1328. Medical Education in an Epidemic: Historical Lessons from the Early Days of HIV in America (1982-1986)"
Session: Poster Abstract Session: Medical Education
Friday, October 5, 2018
Room: S Poster Hall
Background: Much historical work has investigated the impact of HIV on patient rights, American culture, and medical research, however there is little scholarship on the impact of HIV on medical education. This study asks how the process of training at the epicenter of an epidemic disease that was poorly understood, incurable, and contagious shaped a cohort of physicians' experience of residency, beliefs about the role of the doctor in society, and their approach to practicing medicine.

Methods: Members of the University of California San Francisco (UCSF) intern classes of 1982 and 1983 were interviewed, as well as individuals who were young faculty at San Francisco hospitals in the 1980s. Other sources included academic publications from the 1980s on HIV and medical education, archival documents, nursing and volunteer communications books from the SF General Hospital AIDS Ward, and patient ephemera such as thank you notes and obituaries.

Results: These interviews and documents highlight themes of commitment to care for HIV patients regardless of risk, lack of formal institutional support for residents engaged in HIV care, and differences in professional norms that allowed nurses and volunteers access to modes of reflection that were unavailable to trainee physicians.
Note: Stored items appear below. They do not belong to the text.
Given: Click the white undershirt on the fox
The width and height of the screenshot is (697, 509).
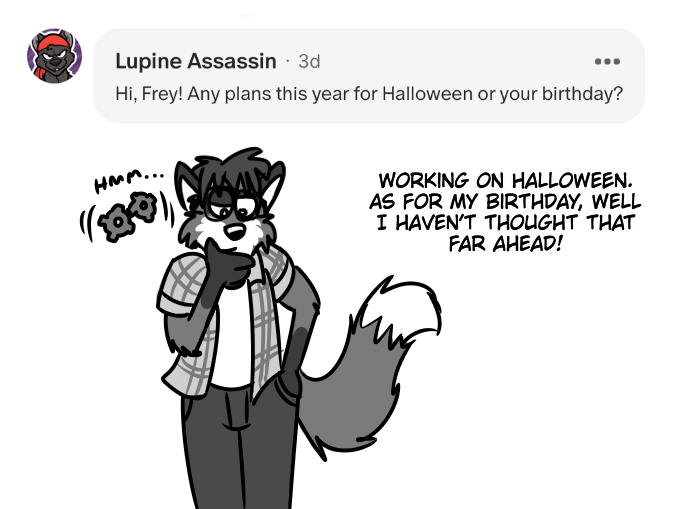Looking at the screenshot, I should tap(232, 338).
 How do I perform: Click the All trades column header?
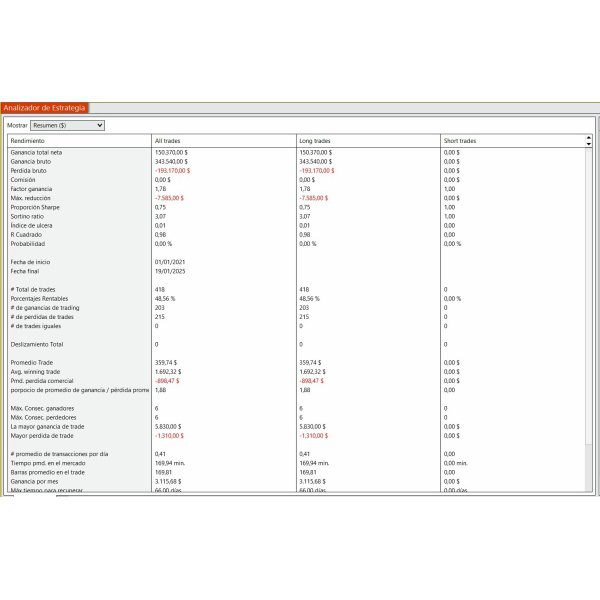click(x=167, y=141)

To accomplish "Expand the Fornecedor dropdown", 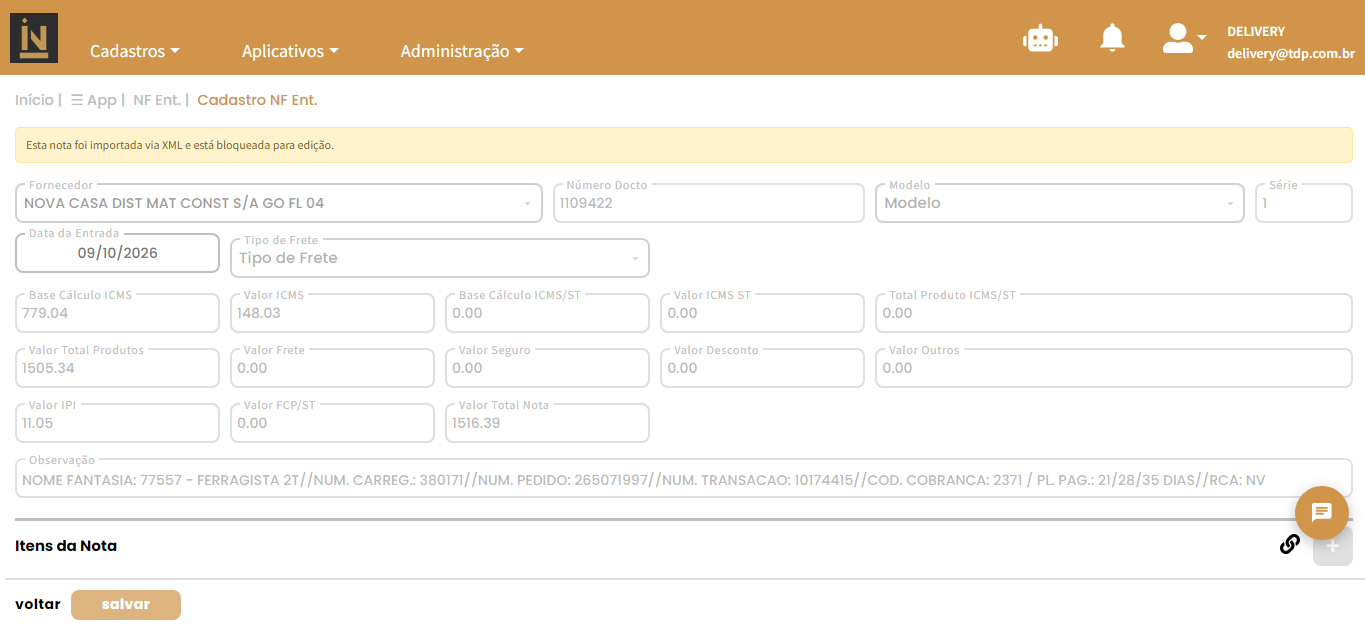I will tap(277, 203).
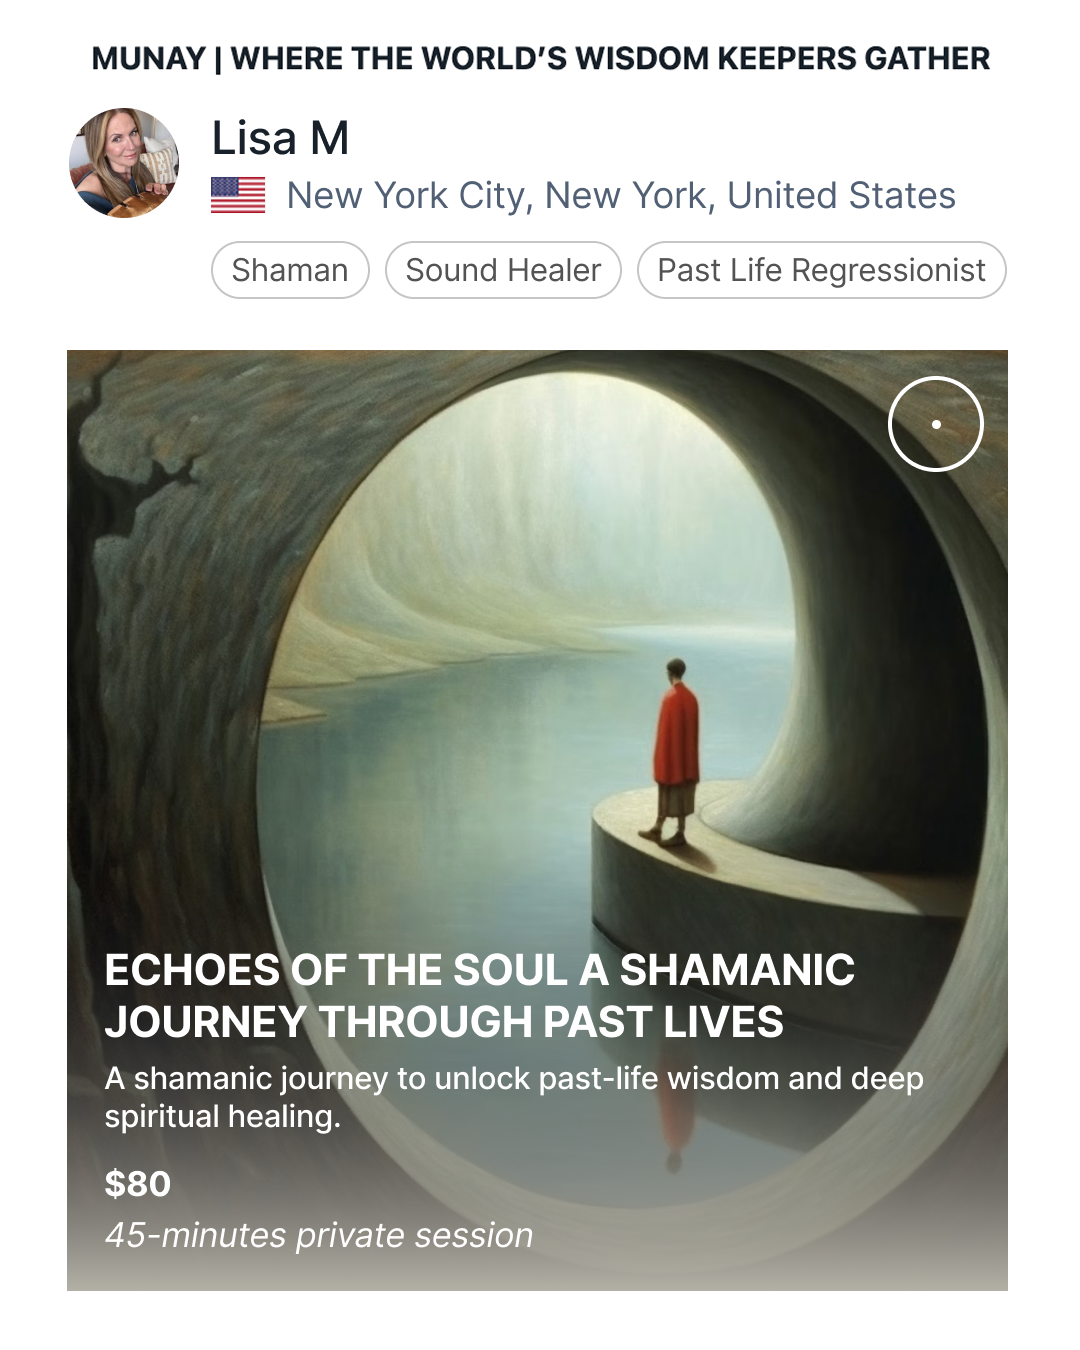Screen dimensions: 1080x1350
Task: Click the Lisa M name heading
Action: [280, 138]
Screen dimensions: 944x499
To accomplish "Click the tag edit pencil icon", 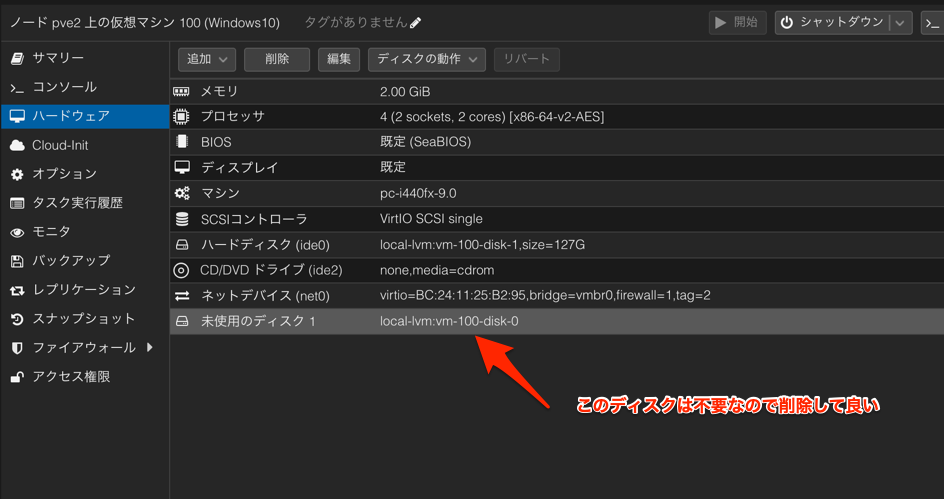I will [x=416, y=23].
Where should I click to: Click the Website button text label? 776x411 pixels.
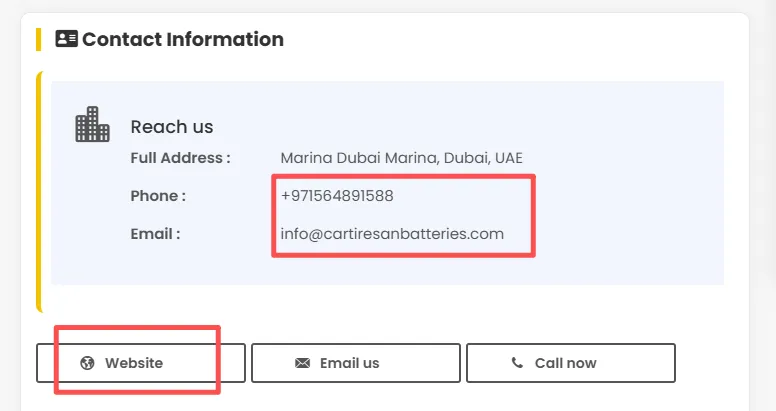coord(134,363)
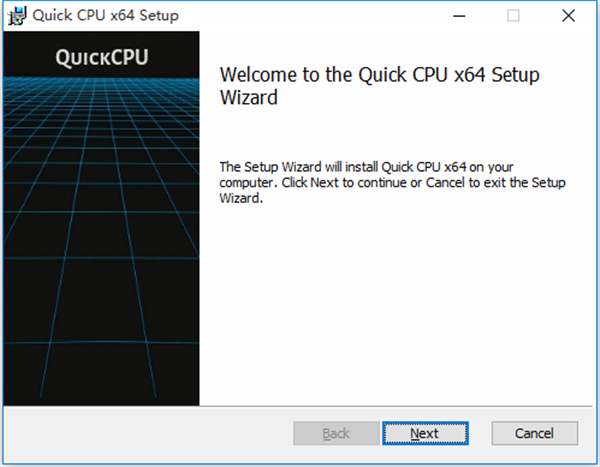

For residents, the day to day experience of the HIV epidemic became an important locus for a narrative of medical professionalism and resilience that continues to animate medical education today. Provider narratives about the encounter with HIV served a parallel function to the creation of HIV clinics and public health programs—both were interventions that made HIV into an intelligible cultural and biological entity that could be managed by the medical profession.

Conclusion: Using the HIV epidemic in San Francisco as a historical example, this project argues that formalizing narrative practices by setting aside time for journaling and verbal reflection in residency and fellowship training can build resilience and prevent burnout. Historical narratives of provider experience, like the oral histories collected in this project, may also be valuable in undergraduate medical education to generate discussion about professional ethics and the responsibilities of providers in an epidemic.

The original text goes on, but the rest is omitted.